What is the Rule of Three?

One is an acident. Two is a coincidence. But three is a pattern. The Public Speaker explains the magic behind the number 3.

Lisa B. Marshall,
April 3, 2012

The rule of three is a very general rule in speaking, in writing, and in music that states that concepts or ideas presented in threes are inherently more interesting, more enjoyable, and more memorable.

It's no accident that the number 3 is pervasive in well-known stories: the 3 little pigs, the 3 musketeers, or the 3 wise men.

It's also no accident that you are likely familiar with these 3-part quotes:

  • Life, Liberty, and the Pursuit of Happiness

  • Sex, Drugs, & Rock n' Roll

  • Truth, Justice, and the American Way (of course, these are the causes for which Superman fights).
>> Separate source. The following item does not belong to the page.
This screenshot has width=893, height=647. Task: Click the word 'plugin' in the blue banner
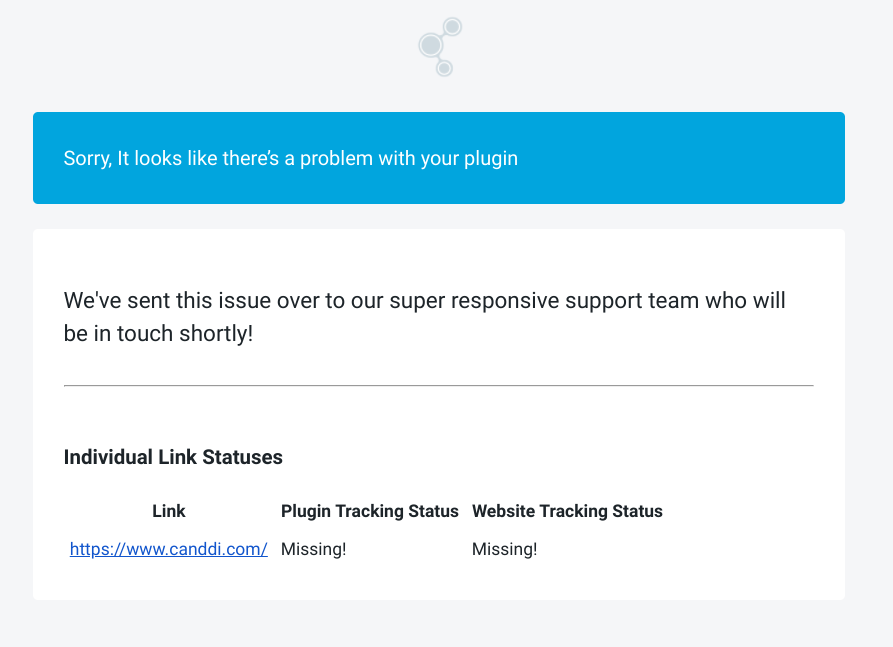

The rule of 3 is why good stories have a beginning, middle, and end, and why video games, films, and literature are often written as 3 connected works in the form of a trilogy. 

My improv coach, Kristin Schier, explained the rule of 3 this way: "The first time you say something, it's an incident. The second time you say something, it's a coincidence. But the third time you say something, it becomes a pattern."

In fact, she’s right, 3 is the smallest number of elements you need to create (or break) a pattern. That's probably why it often takes children 3 days to break their bad habits. Just ask Mighty Mommy

So the bottom line is that when giving a presentation or making any sort of speech, it's a good idea to group your arguments into threes. This will help them to be more memorable and more effective.